Тени в апельсиновой роще

22
18
20
22
24
26
28
30

— Что у них за занятие? — поинтересовался Кимати.

— Цепляются ко всем, — буркнул Муса и снова взгромоздился на свой табурет.

В половине седьмого Кимати вышел из постепенно заполнившегося посетителями «Обезьяньего бара», оставив Фрэнка у стойки, сел в машину, выехал на шоссе и покатил в сторону Найроби. У столба с отметкой «305» он съехал на обочину и остановился.
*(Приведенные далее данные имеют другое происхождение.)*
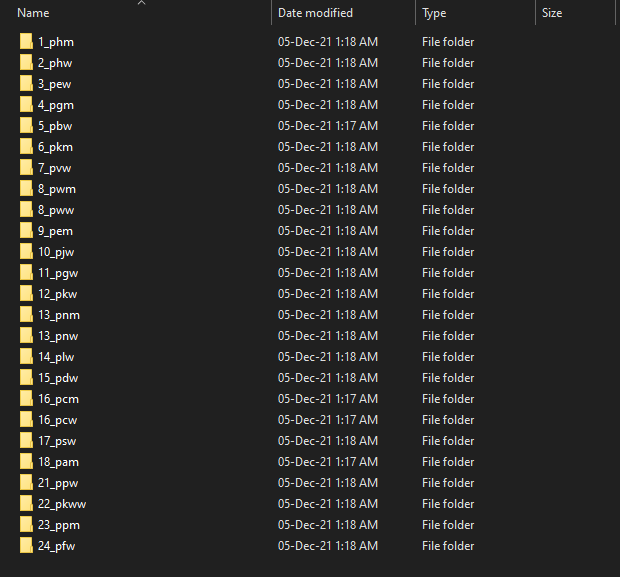The image size is (620, 577).
Task: Click the File folder type of 21_ppw
Action: [447, 483]
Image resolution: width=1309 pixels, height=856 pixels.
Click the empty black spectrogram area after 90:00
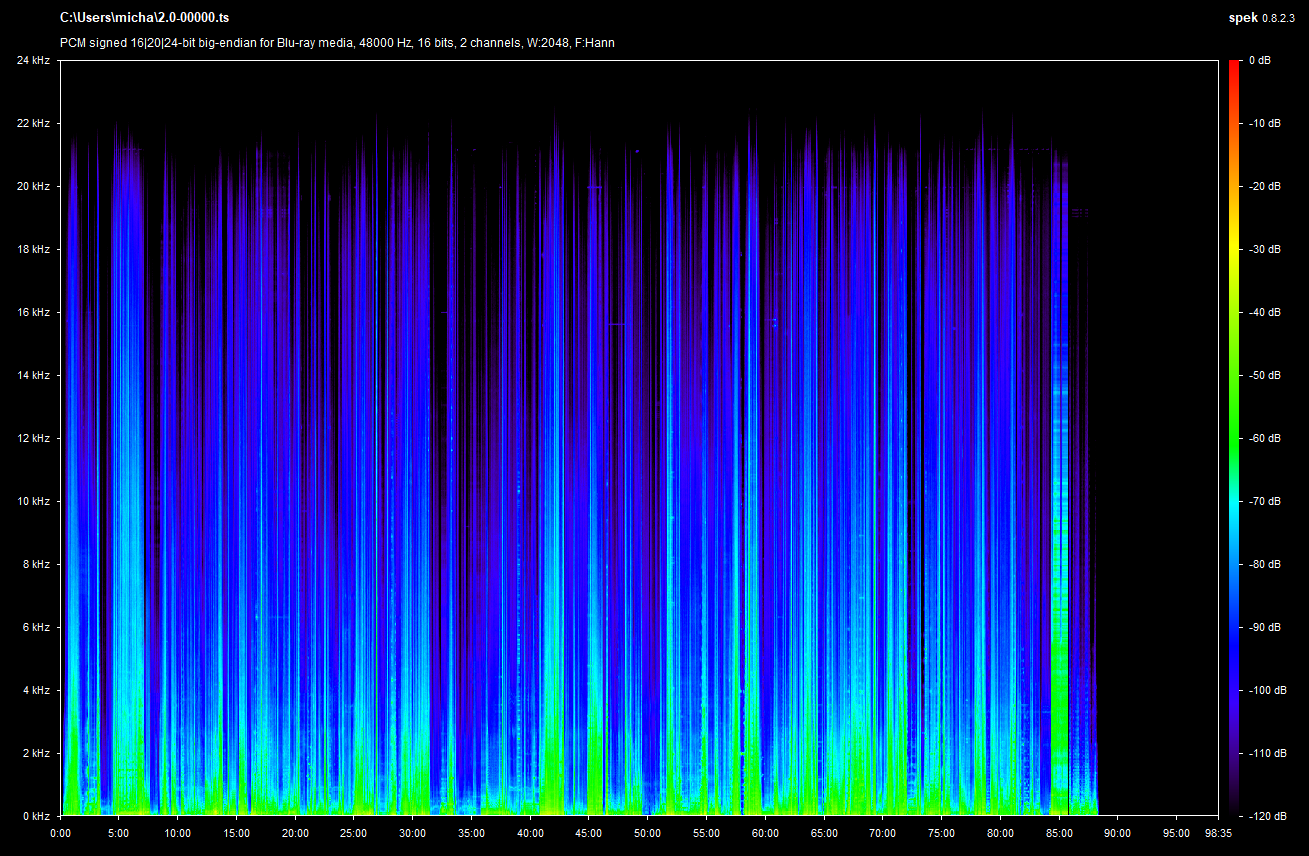pos(1160,400)

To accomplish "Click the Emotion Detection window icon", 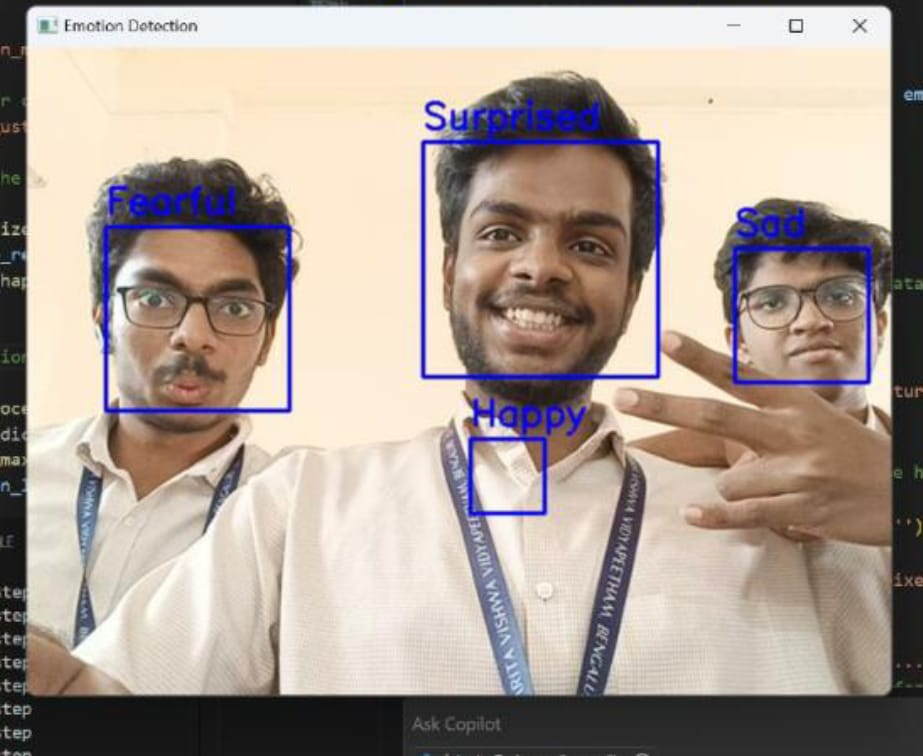I will click(x=47, y=26).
Ночь была ясной, небо усеяно звездами, круглая луна медленно поднималась на востоке. Два автомобиля промчались в сторону Момбасы. Тяжело груженный трейлер и автобус прогромыхали в обратном направлении, держась друг друга, чтобы долгий путь до Найроби казался веселее.

София появилась в пять минут восьмого.

— Скажи спасибо, что я вообще пришла, — были ее первые слова. — Отец вернулся домой взбешенный. Он видел, как ты огрел кого-то по голове пивной бутылкой.

Кимати ничего не ответил. Он завел мотор, километров пять они ехали молча. Потом Кимати свернул с шоссе направо и при ярком свете луны покатил вдоль хорошо ему известного русла высохшей речушки, затем через брешь в ограде въехал на территорию заповедника Восточное Цаво. Сухое русло наполнялось водо только в сезон дождей, превращаясь тогда в приток Галаны. Кимати направил машину вверх по поросшему травой склону холма прямо на восток. Лунный свет заливал кабину «лендровера». Кимати закурил сигарету.

София глядела прямо перед собой на посеребренную луной равнину. Где-то заходились хохотом гиены, львы подкрадывались к зазевавшейся добыче.

В кабине царило молчание. Первой заговорила София.

— Зачем ты меня сюда привез? — спросила она.

— Мы здесь не в первый раз, — напомнил он.

— Раньше все было иначе! Помолчали.

— А твой благопристойный папаша не видел, что этот болван в баре первый на меня напал? — негромко спросил Кимати.

— Это ничего не меняет, — смиренно вздохнула София. — Ты знаешь, какого он о тебе мнения!

— Послушай, мне нет дела до того, что он обо мне думает. Только ради тебя я стараюсь ему понравиться. Скажи, Софи, что еще я должен сделать, чтобы он сменил гнев на милость?

— Не знаю, Джонни, У меня от всего этого голова идет кругом.

— Я хочу, чтобы ты стала моей женой.

— Нет, Джонни, — она замотала головой, и лунные отблески заиграли на ее серьгах. — Мы уже все обсудили.

— Я помню, — резко сказал он.

— Ничего из этого не выйдет. — В ее голосе была печаль.— Это невозможно...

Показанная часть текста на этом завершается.